Исходный текст
Польша, подвергшаяся нападению со стороны фашистской Германии, что угрожало ее существованию, рассчитывала на помощь союзников, в то время как их главной целью было натравливание Германии на Советский Союз, на единственную страну, которая была кровно заинтересована в защите независимости Польши и одна из всех была в состоянии спасти Польшу от гитлеровского ярма.
Такова, к сожалению, историческая правда, которую я еще тогда, на советской земле, не знал.
На советской земле…
«Можно ли им верить? Помогут ли они нам?.. Откроют ли второй фронт? — размышляли солдаты. — Ведь это же капиталисты. Многие из них даже помогали Гитлеру прийти к власти и способствовали могуществу фашистской Германии. Захотят ли они помочь нам, Рабоче-Крестьянской Красной Армии?..»
На усталых солдатских лицах видна озабоченность. Каждый день этой войны — схватки Красной Армии с фашистским зверем — приносил все новые и новые трагические жертвы: гибли люди, горела советская земля…
Многие из нас надеялись и рассчитывали на открытие второго фронта. Но далеко не все дожили до 6 июня 1944 года, когда союзники высадились наконец во Франция. Итак, второй фронт открылся за 11 месяцев до окончания военных действий, когда наступил коренной перелом в ходе второй мировой войны и когда стало очевидным, что Советский Союз способен самостоятельно довести войну до победоносного конца и освободить народы Европы от фашистской неволи…
Где-то на севере загрохотали орудия. Спустя несколько минут появился командир батареи. Он был явно не в духе.
— А ну, ребята, по машинам! — скомандовал он и показал направление движения — по полевой дороге, затерявшейся среди полей, зигзагом уходившей на юг.
Значит, снова отступаем.

Исходные данные
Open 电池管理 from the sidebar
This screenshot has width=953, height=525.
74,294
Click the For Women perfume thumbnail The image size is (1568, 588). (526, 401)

Задание 1
Какого числа, согласно тексту о втором фронте, союзники высадились во Франции?
Задание 2
Продолжите текст о втором фронте с места, на котором он обрывается.

Ответ 1
6 июня 1944 года.

Ответ 2
В ушах звучали еще слова только что зачитанного приказа Верховного Главнокомандующего: «Отступать дальше — значит загубить себя и вместе с тем нашу Родину… Ни шагу назад без приказа высшего командования. Таков призыв нашей Родины».
Несмотря на это, «29 июля противник передовыми частями форсировал р. Кагальник в районе Новобатайска и, преодолевая сопротивление частей 18-й армии, продолжал развивать наступление в южном и юго-восточном направлениях, стремясь выйти в глубокий тыл нашим частям, действовавшим на кущевском направлении и Таманском полуострове»[16].
Однако это был один из последних значительных успехов немецких войск на этом участке фронта. Приказ Верховного Главнокомандующего медленно, но последовательно претворялся в жизнь.
Наиболее тяжелые августовские дни отступления были уже позади. Теперь мы более организованно отходили на новые позиции.
Вокруг тянулись поля с черными заплатами сожженных скирд. Не придется врагу есть хлеб из нового зерна.
Перед нами по-прежнему вьется узкая полевая дорога, окутанная облаком серой пыли, взметаемой колесами автомашин, гусеницами тягачей и тракторов, копытами лошадей и солдатскими сапогами.
Обочины дороги забиты пехотой. Вот уже несколько недель отступает она с боями из-под Ростова, а может, и с самой Украины… Почерневшие от пыли солдаты еле держатся на ногах.
Мы все еще отступаем.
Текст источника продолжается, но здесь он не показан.